**Exercise brief:**
Copy out the records word for word, from the line containing "Identify the location" through the end of the records, both included. Omit the pictures.

_ _ _ _ _

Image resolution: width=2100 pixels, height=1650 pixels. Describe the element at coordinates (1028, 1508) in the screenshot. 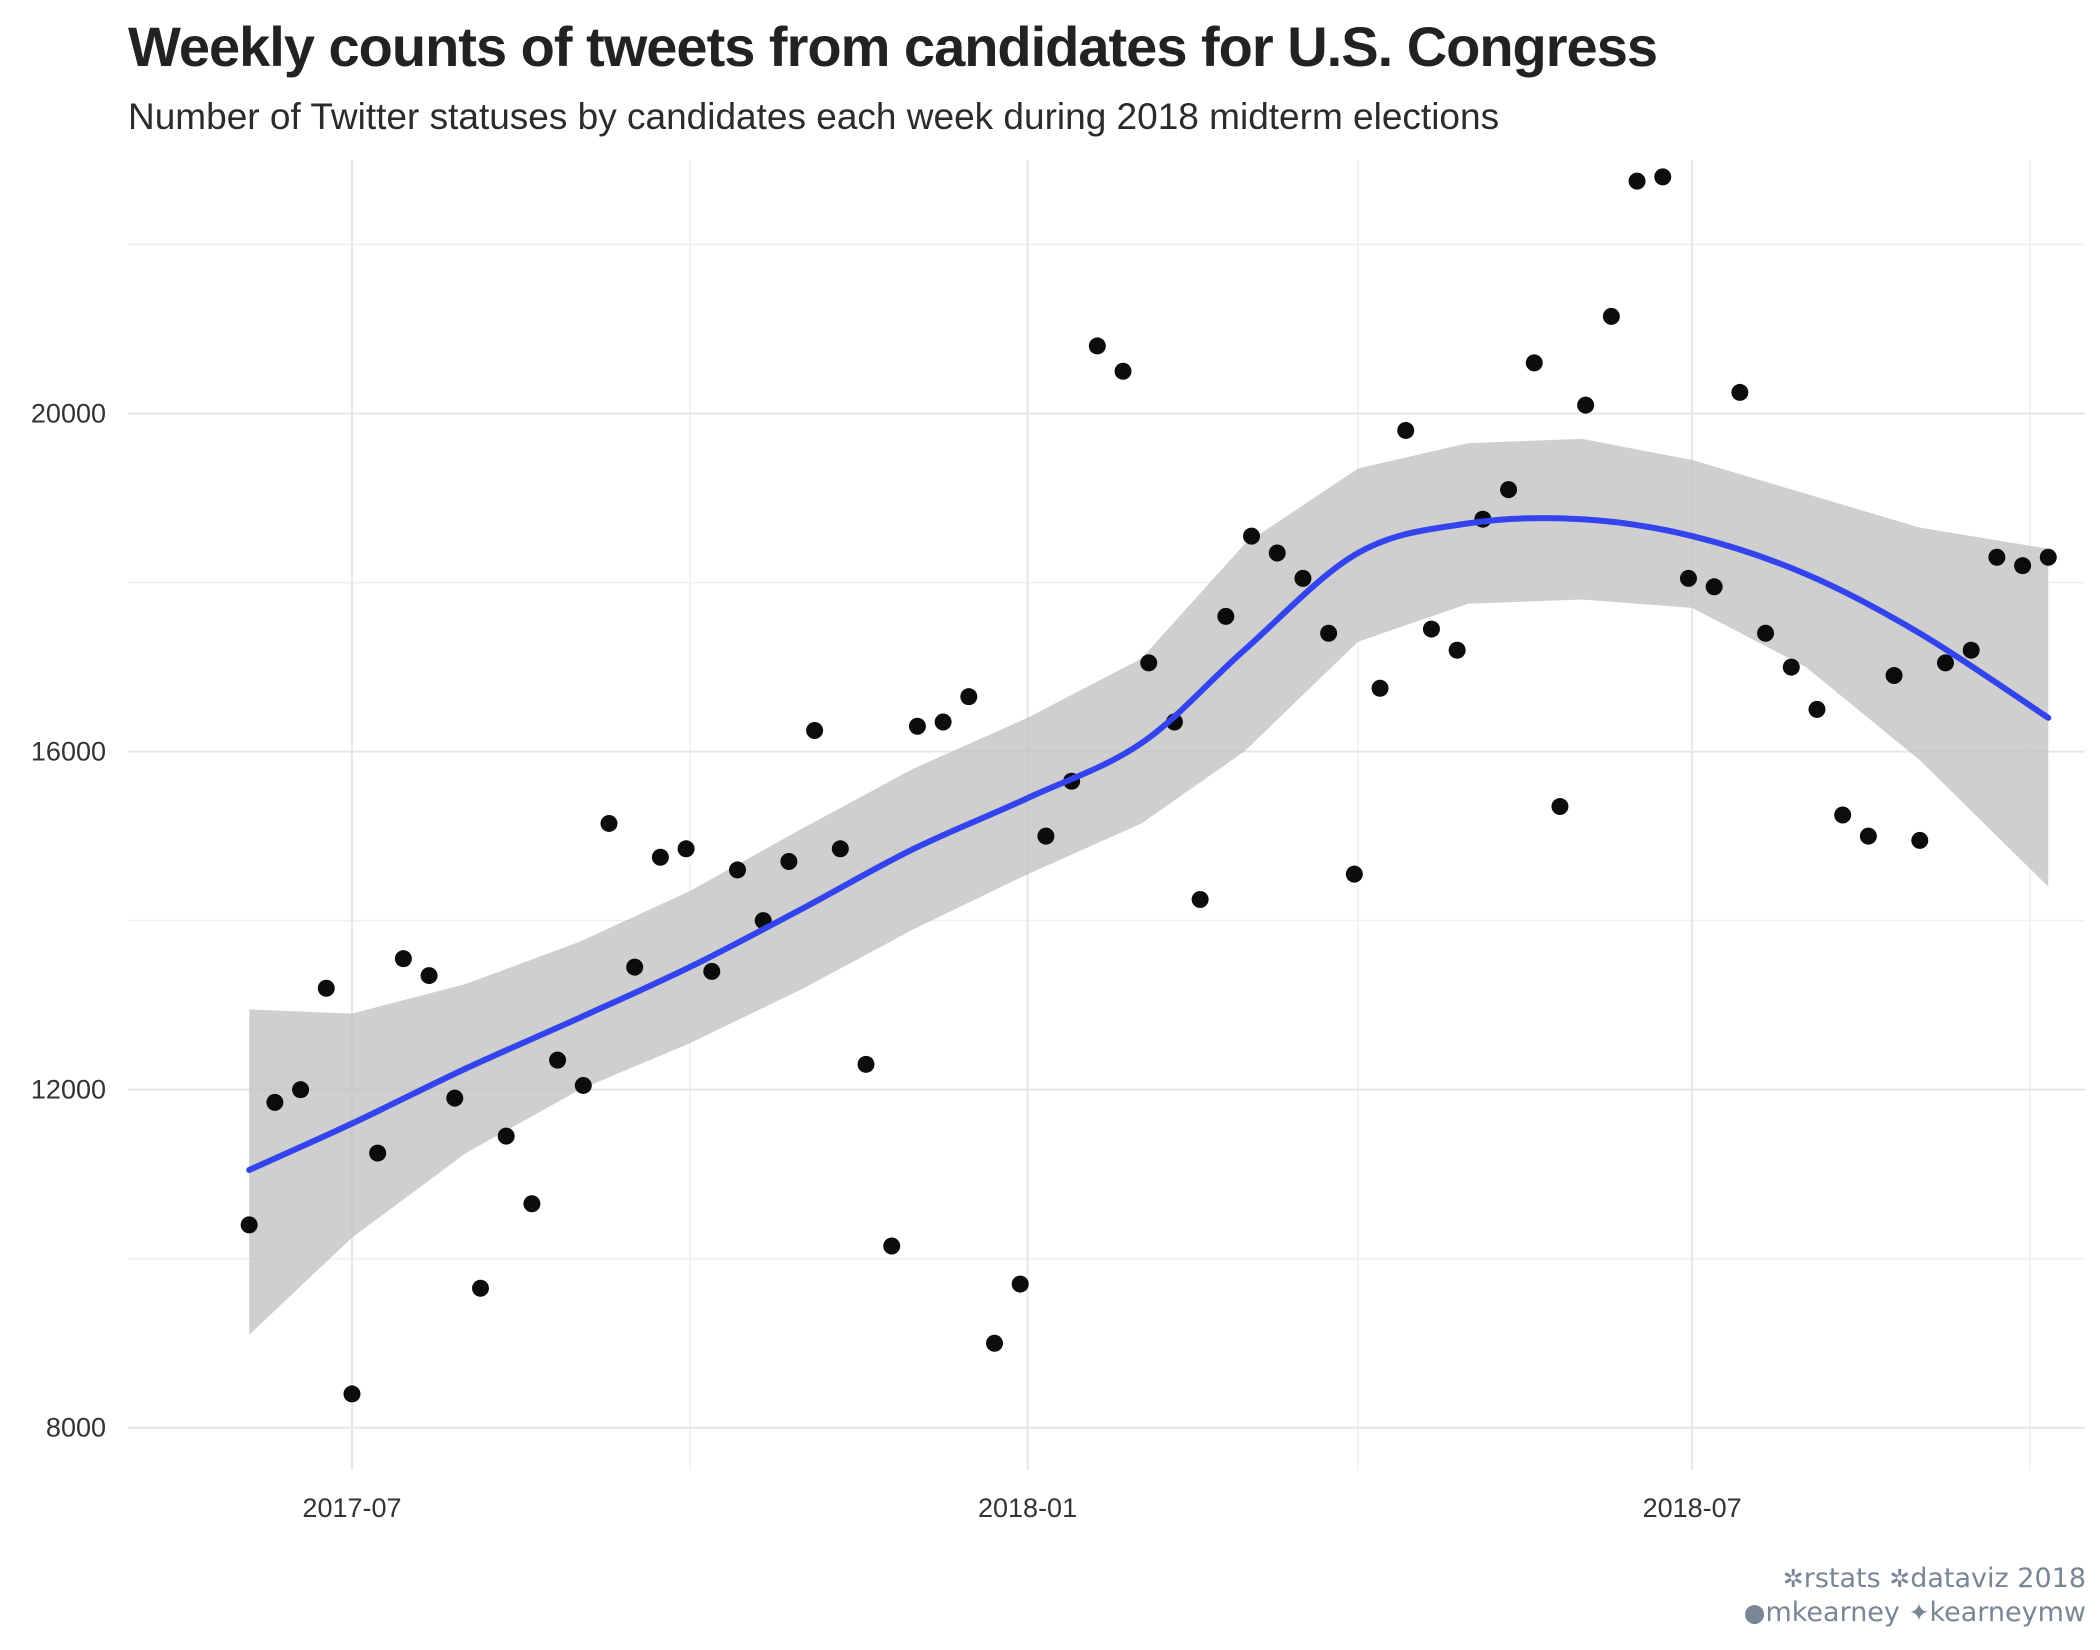

I see `x-tick-label: 2018-01` at that location.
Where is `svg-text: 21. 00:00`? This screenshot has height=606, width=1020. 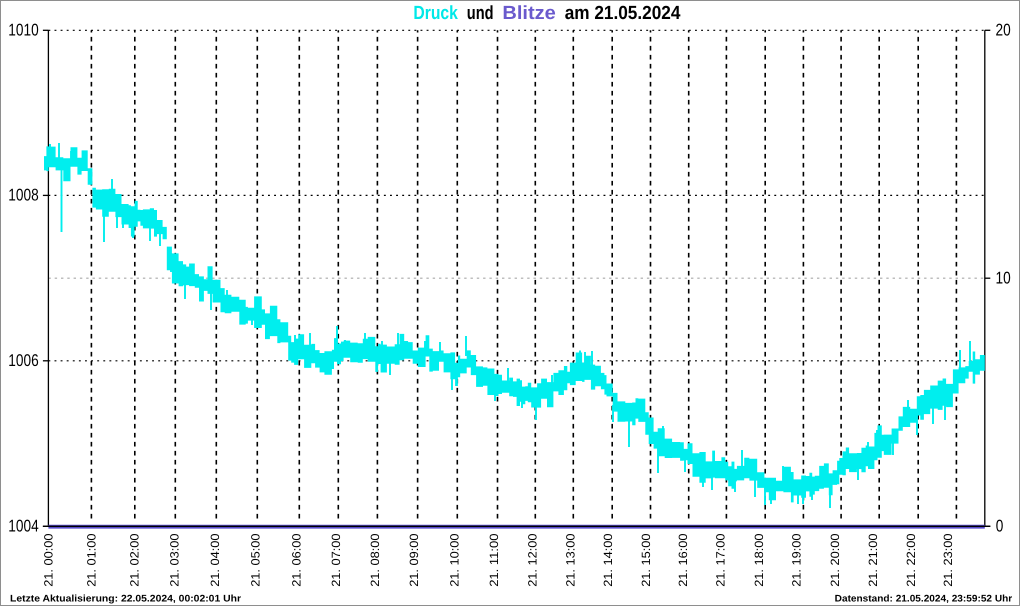 svg-text: 21. 00:00 is located at coordinates (48, 560).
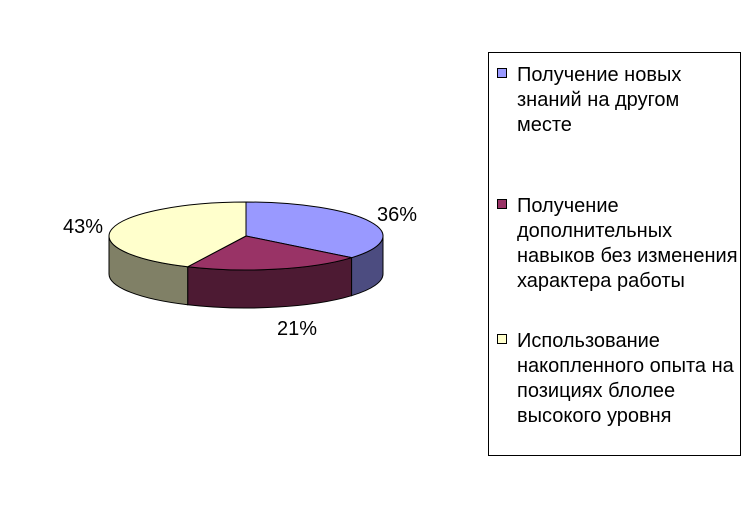  What do you see at coordinates (83, 227) in the screenshot?
I see `slice-data-label: 43%` at bounding box center [83, 227].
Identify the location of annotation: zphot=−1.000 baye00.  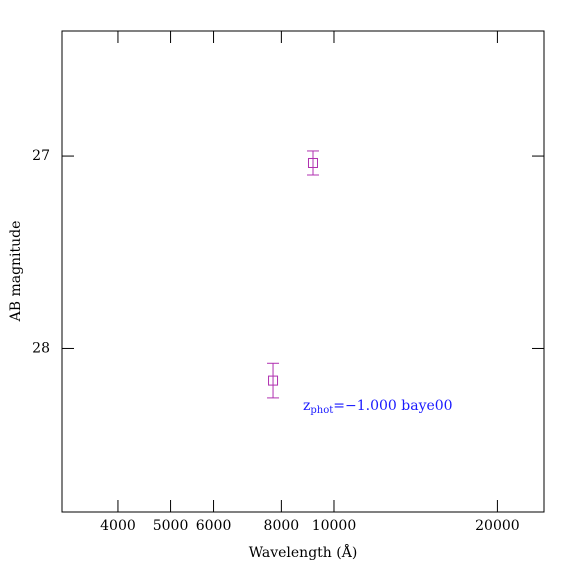
(378, 407).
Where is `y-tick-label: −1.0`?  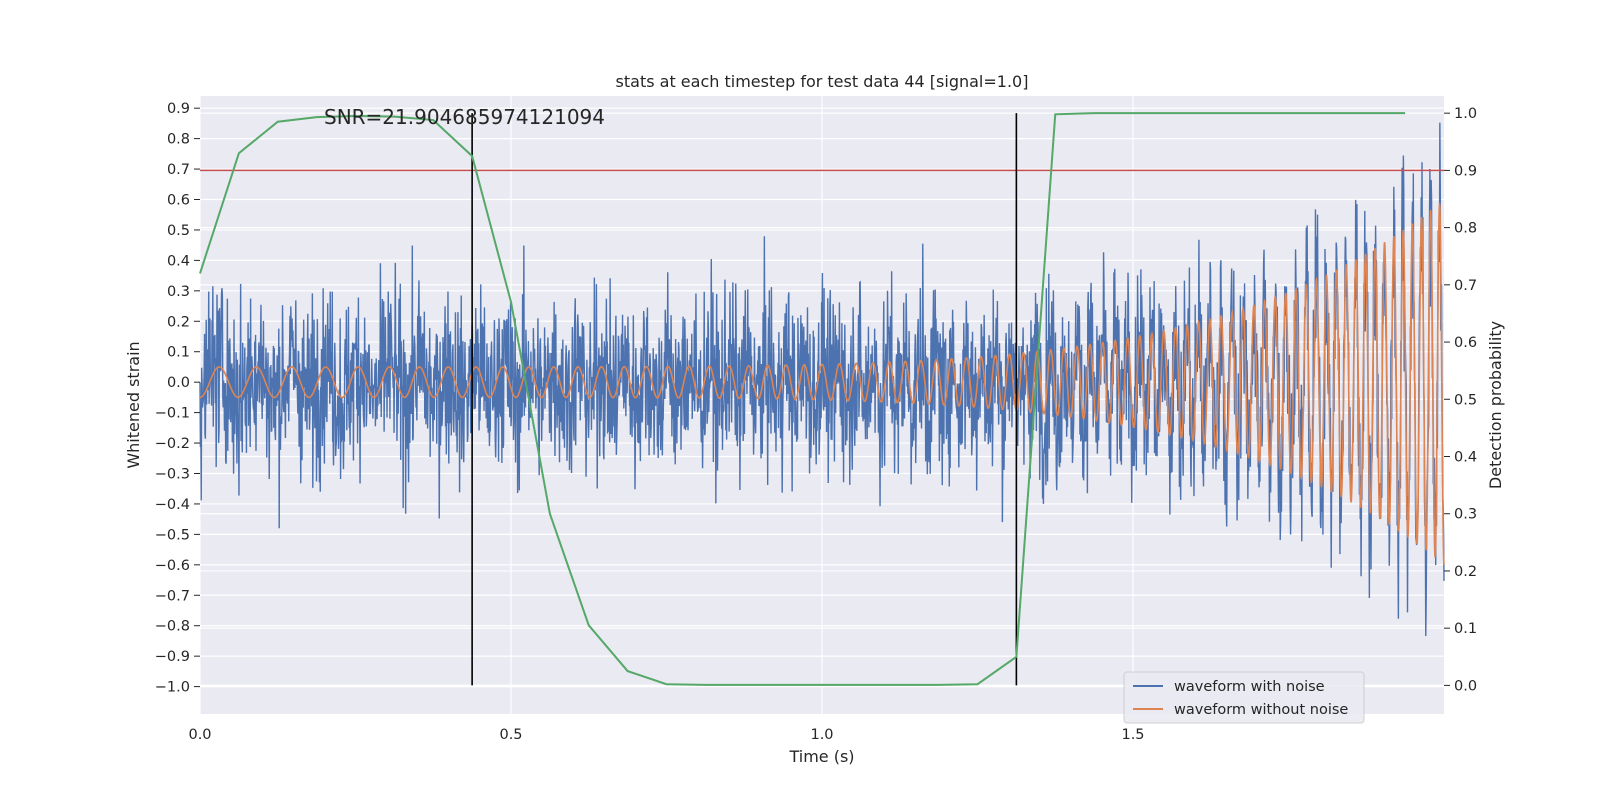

_ _ _ _ _

**Exercise answer:**
Identify the location of annotation: zphot=−1.000 baye00.  
(378, 407).
Where is `y-tick-label: −1.0`?  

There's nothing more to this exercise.